■ Task details
I need the lines below from the one with "is (275, 596)." down to the one with "(379, 163). 128,107" reproduced exactly, both ends included, and nothing else.
── Record set ──
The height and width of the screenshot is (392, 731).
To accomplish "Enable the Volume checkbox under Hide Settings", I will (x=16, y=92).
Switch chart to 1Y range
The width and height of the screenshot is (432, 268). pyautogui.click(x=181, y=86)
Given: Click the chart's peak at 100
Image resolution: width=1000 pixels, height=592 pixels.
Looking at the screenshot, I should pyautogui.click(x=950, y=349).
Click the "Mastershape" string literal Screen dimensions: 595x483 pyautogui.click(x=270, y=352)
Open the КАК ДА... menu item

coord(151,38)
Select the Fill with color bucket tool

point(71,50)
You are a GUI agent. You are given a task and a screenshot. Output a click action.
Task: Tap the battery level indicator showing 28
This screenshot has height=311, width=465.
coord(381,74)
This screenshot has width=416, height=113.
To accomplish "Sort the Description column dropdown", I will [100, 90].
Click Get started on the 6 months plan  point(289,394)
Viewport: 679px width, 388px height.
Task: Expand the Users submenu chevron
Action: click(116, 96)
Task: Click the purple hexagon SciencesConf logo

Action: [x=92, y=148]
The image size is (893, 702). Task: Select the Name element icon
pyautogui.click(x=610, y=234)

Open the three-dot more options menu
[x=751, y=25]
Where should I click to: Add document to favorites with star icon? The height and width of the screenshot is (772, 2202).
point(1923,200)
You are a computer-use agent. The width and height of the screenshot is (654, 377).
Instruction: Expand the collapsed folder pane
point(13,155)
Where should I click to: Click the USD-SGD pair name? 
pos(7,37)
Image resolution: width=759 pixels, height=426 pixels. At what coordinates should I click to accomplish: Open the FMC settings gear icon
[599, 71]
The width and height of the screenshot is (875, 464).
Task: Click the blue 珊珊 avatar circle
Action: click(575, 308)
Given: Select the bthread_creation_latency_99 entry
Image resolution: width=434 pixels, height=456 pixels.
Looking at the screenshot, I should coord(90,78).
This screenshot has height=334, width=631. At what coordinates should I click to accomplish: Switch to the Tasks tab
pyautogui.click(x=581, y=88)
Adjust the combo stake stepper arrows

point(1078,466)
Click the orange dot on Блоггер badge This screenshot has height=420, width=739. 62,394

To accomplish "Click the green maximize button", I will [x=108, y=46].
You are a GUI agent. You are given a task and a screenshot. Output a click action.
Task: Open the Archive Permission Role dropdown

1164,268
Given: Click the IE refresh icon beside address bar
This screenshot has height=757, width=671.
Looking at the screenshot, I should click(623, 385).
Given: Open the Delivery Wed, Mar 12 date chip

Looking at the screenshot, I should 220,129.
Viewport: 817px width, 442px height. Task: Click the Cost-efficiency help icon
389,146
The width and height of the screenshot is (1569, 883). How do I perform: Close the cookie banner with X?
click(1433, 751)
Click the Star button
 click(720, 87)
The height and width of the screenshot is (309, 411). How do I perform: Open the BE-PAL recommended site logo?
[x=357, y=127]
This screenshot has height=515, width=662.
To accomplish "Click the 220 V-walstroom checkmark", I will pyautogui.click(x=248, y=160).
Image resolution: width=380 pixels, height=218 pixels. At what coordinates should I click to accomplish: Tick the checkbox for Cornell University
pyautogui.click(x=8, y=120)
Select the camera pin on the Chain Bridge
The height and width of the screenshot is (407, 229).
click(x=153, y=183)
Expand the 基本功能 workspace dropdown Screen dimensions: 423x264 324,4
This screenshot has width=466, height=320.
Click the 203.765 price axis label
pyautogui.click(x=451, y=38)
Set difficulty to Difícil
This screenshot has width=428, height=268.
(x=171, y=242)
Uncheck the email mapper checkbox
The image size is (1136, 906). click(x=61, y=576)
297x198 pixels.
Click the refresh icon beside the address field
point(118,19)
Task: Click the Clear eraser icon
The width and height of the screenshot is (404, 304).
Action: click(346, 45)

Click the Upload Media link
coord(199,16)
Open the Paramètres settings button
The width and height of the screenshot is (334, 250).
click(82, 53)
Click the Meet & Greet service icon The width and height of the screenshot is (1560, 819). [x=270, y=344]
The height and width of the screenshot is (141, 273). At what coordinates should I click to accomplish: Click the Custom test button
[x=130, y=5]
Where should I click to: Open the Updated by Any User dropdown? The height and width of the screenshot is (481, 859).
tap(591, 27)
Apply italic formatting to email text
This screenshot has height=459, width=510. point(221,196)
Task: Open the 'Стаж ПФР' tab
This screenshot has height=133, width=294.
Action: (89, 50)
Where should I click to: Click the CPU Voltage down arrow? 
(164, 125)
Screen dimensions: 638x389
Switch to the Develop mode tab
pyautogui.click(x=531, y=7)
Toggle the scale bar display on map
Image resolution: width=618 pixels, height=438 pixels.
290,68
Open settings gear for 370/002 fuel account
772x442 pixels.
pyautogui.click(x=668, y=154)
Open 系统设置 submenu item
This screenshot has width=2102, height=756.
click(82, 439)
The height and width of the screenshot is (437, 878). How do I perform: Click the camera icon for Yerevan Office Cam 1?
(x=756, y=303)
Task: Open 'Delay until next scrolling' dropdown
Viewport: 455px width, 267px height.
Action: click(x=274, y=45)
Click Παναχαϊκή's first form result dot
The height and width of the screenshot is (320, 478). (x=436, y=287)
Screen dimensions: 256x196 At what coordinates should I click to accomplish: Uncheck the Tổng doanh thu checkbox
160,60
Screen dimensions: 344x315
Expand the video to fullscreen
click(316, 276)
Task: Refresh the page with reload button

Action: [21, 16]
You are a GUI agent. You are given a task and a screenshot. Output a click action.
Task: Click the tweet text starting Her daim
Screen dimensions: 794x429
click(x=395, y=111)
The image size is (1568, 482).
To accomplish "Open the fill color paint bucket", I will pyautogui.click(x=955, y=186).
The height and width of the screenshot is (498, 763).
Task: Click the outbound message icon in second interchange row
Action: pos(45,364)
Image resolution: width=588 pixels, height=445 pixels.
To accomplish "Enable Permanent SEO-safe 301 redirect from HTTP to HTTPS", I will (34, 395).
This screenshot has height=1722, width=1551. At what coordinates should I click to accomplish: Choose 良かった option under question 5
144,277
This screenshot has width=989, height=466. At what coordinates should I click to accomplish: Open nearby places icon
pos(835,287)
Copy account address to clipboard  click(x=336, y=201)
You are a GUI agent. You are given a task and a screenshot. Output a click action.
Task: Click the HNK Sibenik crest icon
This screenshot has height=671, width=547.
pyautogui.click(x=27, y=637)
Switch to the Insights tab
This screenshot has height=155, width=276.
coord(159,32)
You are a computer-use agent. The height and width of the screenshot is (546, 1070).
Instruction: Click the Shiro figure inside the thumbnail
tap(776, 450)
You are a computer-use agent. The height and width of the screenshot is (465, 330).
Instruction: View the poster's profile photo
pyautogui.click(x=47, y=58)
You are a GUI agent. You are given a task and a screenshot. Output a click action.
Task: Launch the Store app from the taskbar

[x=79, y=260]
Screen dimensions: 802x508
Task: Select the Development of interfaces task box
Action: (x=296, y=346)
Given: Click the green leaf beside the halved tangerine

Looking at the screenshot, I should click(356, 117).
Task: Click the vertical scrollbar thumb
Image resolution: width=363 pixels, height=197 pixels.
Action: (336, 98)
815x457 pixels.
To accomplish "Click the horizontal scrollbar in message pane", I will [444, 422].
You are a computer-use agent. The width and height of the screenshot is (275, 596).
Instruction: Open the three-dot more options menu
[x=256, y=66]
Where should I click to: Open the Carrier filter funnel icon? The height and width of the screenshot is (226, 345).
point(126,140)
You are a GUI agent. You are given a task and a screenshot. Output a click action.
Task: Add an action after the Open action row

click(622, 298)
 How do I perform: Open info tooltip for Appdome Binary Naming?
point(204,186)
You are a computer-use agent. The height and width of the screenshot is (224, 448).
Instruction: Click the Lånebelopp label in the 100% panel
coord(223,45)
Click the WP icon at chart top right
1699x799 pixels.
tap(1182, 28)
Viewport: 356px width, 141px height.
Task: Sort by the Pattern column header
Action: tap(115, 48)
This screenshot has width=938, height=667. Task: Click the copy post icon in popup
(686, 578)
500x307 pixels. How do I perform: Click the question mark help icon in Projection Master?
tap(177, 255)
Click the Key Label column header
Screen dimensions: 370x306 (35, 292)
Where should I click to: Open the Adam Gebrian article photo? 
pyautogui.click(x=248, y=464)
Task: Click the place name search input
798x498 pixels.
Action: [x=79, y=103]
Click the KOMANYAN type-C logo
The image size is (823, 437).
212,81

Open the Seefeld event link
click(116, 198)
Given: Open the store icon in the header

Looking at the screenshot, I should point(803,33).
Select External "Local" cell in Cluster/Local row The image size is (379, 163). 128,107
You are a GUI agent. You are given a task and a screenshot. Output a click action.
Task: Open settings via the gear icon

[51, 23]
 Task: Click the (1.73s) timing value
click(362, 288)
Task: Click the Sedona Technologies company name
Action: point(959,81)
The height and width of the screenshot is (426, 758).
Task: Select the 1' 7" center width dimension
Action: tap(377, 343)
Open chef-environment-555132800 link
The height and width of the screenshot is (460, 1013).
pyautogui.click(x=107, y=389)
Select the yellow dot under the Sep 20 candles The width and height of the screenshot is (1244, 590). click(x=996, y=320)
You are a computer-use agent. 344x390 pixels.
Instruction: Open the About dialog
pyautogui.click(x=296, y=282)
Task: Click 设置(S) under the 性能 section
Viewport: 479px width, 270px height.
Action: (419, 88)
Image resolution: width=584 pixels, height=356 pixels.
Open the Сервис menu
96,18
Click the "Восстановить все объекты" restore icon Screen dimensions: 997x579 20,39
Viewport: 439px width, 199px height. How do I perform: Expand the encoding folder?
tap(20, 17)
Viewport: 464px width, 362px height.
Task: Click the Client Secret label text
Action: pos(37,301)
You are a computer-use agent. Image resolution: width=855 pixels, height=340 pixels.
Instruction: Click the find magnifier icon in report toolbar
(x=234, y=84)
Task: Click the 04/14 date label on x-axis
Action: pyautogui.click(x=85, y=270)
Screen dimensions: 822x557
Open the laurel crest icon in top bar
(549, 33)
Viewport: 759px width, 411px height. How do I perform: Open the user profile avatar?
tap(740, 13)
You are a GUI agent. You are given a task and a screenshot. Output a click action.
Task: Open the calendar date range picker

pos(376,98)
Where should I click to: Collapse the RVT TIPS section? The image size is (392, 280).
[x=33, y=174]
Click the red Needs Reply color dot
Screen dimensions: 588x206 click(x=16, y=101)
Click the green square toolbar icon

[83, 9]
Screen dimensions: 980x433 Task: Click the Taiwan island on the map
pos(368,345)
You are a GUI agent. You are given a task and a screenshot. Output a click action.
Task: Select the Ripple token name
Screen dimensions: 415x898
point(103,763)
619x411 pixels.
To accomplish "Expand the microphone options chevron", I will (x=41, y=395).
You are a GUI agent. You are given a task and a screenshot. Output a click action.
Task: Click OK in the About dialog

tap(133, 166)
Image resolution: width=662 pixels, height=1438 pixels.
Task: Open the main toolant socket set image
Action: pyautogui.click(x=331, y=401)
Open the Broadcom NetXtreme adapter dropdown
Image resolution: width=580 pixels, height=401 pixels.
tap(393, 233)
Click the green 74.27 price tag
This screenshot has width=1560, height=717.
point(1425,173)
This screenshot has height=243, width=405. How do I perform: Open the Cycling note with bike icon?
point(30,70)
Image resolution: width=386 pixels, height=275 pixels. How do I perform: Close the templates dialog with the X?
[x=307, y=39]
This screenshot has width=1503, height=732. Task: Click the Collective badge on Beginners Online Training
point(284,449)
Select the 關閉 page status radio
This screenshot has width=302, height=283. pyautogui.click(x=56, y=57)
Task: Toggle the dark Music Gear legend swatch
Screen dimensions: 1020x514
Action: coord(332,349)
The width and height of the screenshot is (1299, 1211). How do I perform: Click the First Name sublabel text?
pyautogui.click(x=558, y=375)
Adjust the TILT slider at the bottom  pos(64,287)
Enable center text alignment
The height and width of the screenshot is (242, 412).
───
■ Output
You are a computer-use agent. The width and height of the screenshot is (275, 596).
Instruction: Open the three-dot more options menu
[x=256, y=66]
Where should I click to: Open the Carrier filter funnel icon? The height and width of the screenshot is (226, 345).
point(126,140)
You are a GUI agent. You are given a task and a screenshot. Output a click action.
Task: Add an action after the Open action row

click(622, 298)
 How do I perform: Open info tooltip for Appdome Binary Naming?
point(204,186)
You are a computer-use agent. The height and width of the screenshot is (224, 448).
Instruction: Click the Lånebelopp label in the 100% panel
coord(223,45)
Click the WP icon at chart top right
1699x799 pixels.
tap(1182, 28)
Viewport: 356px width, 141px height.
Task: Sort by the Pattern column header
Action: tap(115, 48)
This screenshot has width=938, height=667. Task: Click the copy post icon in popup
(686, 578)
500x307 pixels. How do I perform: Click the question mark help icon in Projection Master?
tap(177, 255)
Click the Key Label column header
Screen dimensions: 370x306 (35, 292)
Where should I click to: Open the Adam Gebrian article photo? 
pyautogui.click(x=248, y=464)
Task: Click the place name search input
798x498 pixels.
Action: [x=79, y=103]
Click the KOMANYAN type-C logo
The image size is (823, 437).
212,81

Open the Seefeld event link
click(116, 198)
Given: Open the store icon in the header

Looking at the screenshot, I should point(803,33).
Select External "Local" cell in Cluster/Local row The image size is (379, 163). 128,107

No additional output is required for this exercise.